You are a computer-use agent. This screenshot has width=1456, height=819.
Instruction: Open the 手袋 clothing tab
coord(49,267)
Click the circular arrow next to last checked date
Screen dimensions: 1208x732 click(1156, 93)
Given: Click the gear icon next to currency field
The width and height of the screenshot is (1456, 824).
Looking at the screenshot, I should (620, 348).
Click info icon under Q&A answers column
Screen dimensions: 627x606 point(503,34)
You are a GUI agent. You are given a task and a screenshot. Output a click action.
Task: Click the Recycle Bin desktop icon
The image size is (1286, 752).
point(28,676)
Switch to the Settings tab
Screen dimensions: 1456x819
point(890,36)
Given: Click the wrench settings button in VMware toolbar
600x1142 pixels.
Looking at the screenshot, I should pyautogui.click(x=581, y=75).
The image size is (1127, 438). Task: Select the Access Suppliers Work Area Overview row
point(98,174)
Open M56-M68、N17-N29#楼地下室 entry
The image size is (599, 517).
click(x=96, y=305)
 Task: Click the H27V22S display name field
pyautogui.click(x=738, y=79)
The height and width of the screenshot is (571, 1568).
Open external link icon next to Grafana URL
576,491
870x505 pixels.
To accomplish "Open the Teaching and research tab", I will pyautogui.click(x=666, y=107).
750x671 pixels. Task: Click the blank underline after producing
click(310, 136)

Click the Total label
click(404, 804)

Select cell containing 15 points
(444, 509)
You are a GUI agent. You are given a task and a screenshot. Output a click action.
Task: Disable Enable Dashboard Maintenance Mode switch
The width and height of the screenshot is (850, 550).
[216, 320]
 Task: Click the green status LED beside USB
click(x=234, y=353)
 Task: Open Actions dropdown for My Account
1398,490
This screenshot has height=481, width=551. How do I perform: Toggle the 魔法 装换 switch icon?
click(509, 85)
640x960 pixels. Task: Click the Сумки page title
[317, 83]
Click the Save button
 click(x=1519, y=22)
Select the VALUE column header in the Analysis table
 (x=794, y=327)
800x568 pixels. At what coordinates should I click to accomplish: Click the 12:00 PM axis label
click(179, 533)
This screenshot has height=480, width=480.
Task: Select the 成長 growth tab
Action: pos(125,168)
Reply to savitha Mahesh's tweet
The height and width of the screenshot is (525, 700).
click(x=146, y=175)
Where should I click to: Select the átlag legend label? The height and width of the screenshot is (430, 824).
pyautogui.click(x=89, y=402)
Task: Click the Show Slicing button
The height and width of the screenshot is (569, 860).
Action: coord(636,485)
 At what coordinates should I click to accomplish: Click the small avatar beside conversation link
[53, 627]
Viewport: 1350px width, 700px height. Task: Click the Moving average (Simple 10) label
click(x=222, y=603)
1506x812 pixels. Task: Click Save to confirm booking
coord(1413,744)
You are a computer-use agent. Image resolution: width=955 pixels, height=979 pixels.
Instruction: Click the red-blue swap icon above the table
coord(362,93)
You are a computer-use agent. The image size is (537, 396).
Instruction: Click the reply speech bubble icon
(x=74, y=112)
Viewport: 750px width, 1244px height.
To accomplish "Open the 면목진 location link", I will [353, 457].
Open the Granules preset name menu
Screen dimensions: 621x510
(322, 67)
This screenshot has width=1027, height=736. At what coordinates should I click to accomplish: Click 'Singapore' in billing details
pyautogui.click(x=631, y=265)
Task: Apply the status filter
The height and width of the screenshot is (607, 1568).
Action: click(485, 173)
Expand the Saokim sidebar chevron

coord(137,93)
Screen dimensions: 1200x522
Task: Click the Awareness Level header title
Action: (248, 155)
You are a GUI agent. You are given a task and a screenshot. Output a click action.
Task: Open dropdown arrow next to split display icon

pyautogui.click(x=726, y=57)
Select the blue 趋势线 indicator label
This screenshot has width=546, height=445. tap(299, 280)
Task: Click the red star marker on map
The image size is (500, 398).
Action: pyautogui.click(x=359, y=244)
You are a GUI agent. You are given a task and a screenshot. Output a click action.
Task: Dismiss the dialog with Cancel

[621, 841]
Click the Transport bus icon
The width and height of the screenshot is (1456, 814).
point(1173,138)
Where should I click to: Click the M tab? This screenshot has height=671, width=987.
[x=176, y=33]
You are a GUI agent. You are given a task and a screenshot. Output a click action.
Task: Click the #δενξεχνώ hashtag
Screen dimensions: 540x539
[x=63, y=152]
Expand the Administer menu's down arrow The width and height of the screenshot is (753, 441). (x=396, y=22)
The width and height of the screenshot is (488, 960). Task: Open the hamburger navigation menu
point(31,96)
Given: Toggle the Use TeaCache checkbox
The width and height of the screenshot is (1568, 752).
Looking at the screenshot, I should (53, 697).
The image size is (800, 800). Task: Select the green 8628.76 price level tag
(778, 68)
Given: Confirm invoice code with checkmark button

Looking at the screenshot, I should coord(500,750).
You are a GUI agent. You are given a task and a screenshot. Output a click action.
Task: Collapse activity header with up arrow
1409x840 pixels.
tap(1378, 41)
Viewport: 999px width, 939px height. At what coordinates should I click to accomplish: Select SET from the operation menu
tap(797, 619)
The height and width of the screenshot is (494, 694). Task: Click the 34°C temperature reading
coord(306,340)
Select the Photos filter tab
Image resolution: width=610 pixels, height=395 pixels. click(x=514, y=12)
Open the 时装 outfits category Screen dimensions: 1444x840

-*-

Written instruction:
Rewrite all of the material above, replacing "GUI agent" with "interface agent" wherever it appears and leaving everything else unchanged.

Complete answer:
You are a computer-use agent. This screenshot has width=1456, height=819.
Instruction: Open the 手袋 clothing tab
coord(49,267)
Click the circular arrow next to last checked date
Screen dimensions: 1208x732 click(1156, 93)
Given: Click the gear icon next to currency field
The width and height of the screenshot is (1456, 824).
Looking at the screenshot, I should (620, 348).
Click info icon under Q&A answers column
Screen dimensions: 627x606 point(503,34)
You are a interface agent. You are given a task and a screenshot. Output a click action.
Task: Click the Recycle Bin desktop icon
The image size is (1286, 752).
point(28,676)
Switch to the Settings tab
Screen dimensions: 1456x819
point(890,36)
Given: Click the wrench settings button in VMware toolbar
600x1142 pixels.
Looking at the screenshot, I should pyautogui.click(x=581, y=75).
The image size is (1127, 438). Task: Select the Access Suppliers Work Area Overview row
point(98,174)
Open M56-M68、N17-N29#楼地下室 entry
The image size is (599, 517).
click(x=96, y=305)
 Task: Click the H27V22S display name field
pyautogui.click(x=738, y=79)
The height and width of the screenshot is (571, 1568).
Open external link icon next to Grafana URL
576,491
870x505 pixels.
To accomplish "Open the Teaching and research tab", I will pyautogui.click(x=666, y=107).
750x671 pixels. Task: Click the blank underline after producing
click(310, 136)

Click the Total label
click(404, 804)

Select cell containing 15 points
(444, 509)
You are a interface agent. You are given a task and a screenshot. Output a click action.
Task: Disable Enable Dashboard Maintenance Mode switch
The width and height of the screenshot is (850, 550).
[216, 320]
 Task: Click the green status LED beside USB
click(x=234, y=353)
 Task: Open Actions dropdown for My Account
1398,490
This screenshot has height=481, width=551. How do I perform: Toggle the 魔法 装换 switch icon?
click(509, 85)
640x960 pixels. Task: Click the Сумки page title
[317, 83]
Click the Save button
 click(x=1519, y=22)
Select the VALUE column header in the Analysis table
 (x=794, y=327)
800x568 pixels. At what coordinates should I click to accomplish: Click the 12:00 PM axis label
click(179, 533)
This screenshot has height=480, width=480.
Task: Select the 成長 growth tab
Action: pos(125,168)
Reply to savitha Mahesh's tweet
The height and width of the screenshot is (525, 700).
click(x=146, y=175)
Where should I click to: Select the átlag legend label? The height and width of the screenshot is (430, 824).
pyautogui.click(x=89, y=402)
Task: Click the Show Slicing button
The height and width of the screenshot is (569, 860).
Action: coord(636,485)
 At what coordinates should I click to accomplish: Click the small avatar beside conversation link
[53, 627]
Viewport: 1350px width, 700px height. Task: Click the Moving average (Simple 10) label
click(x=222, y=603)
1506x812 pixels. Task: Click Save to confirm booking
coord(1413,744)
You are a computer-use agent. Image resolution: width=955 pixels, height=979 pixels.
Instruction: Click the red-blue swap icon above the table
coord(362,93)
You are a computer-use agent. The image size is (537, 396).
Instruction: Click the reply speech bubble icon
(x=74, y=112)
Viewport: 750px width, 1244px height.
To accomplish "Open the 면목진 location link", I will [353, 457].
Open the Granules preset name menu
Screen dimensions: 621x510
(322, 67)
This screenshot has width=1027, height=736. At what coordinates should I click to accomplish: Click 'Singapore' in billing details
pyautogui.click(x=631, y=265)
Task: Apply the status filter
The height and width of the screenshot is (607, 1568).
Action: click(485, 173)
Expand the Saokim sidebar chevron

coord(137,93)
Screen dimensions: 1200x522
Task: Click the Awareness Level header title
Action: (248, 155)
You are a interface agent. You are given a task and a screenshot. Output a click action.
Task: Open dropdown arrow next to split display icon

pyautogui.click(x=726, y=57)
Select the blue 趋势线 indicator label
This screenshot has width=546, height=445. tap(299, 280)
Task: Click the red star marker on map
The image size is (500, 398).
Action: pyautogui.click(x=359, y=244)
You are a interface agent. You are given a task and a screenshot. Output a click action.
Task: Dismiss the dialog with Cancel

[621, 841]
Click the Transport bus icon
The width and height of the screenshot is (1456, 814).
point(1173,138)
Where should I click to: Click the M tab? This screenshot has height=671, width=987.
[x=176, y=33]
You are a interface agent. You are given a task and a screenshot. Output a click action.
Task: Click the #δενξεχνώ hashtag
Screen dimensions: 540x539
[x=63, y=152]
Expand the Administer menu's down arrow The width and height of the screenshot is (753, 441). (x=396, y=22)
The width and height of the screenshot is (488, 960). Task: Open the hamburger navigation menu
point(31,96)
Given: Toggle the Use TeaCache checkbox
The width and height of the screenshot is (1568, 752).
Looking at the screenshot, I should (53, 697).
The image size is (800, 800). Task: Select the green 8628.76 price level tag
(778, 68)
Given: Confirm invoice code with checkmark button

Looking at the screenshot, I should coord(500,750).
You are a interface agent. You are given a task and a screenshot. Output a click action.
Task: Collapse activity header with up arrow
1409x840 pixels.
tap(1378, 41)
Viewport: 999px width, 939px height. At what coordinates should I click to accomplish: Select SET from the operation menu
tap(797, 619)
The height and width of the screenshot is (494, 694). Task: Click the 34°C temperature reading
coord(306,340)
Select the Photos filter tab
Image resolution: width=610 pixels, height=395 pixels. click(x=514, y=12)
Open the 时装 outfits category Screen dimensions: 1444x840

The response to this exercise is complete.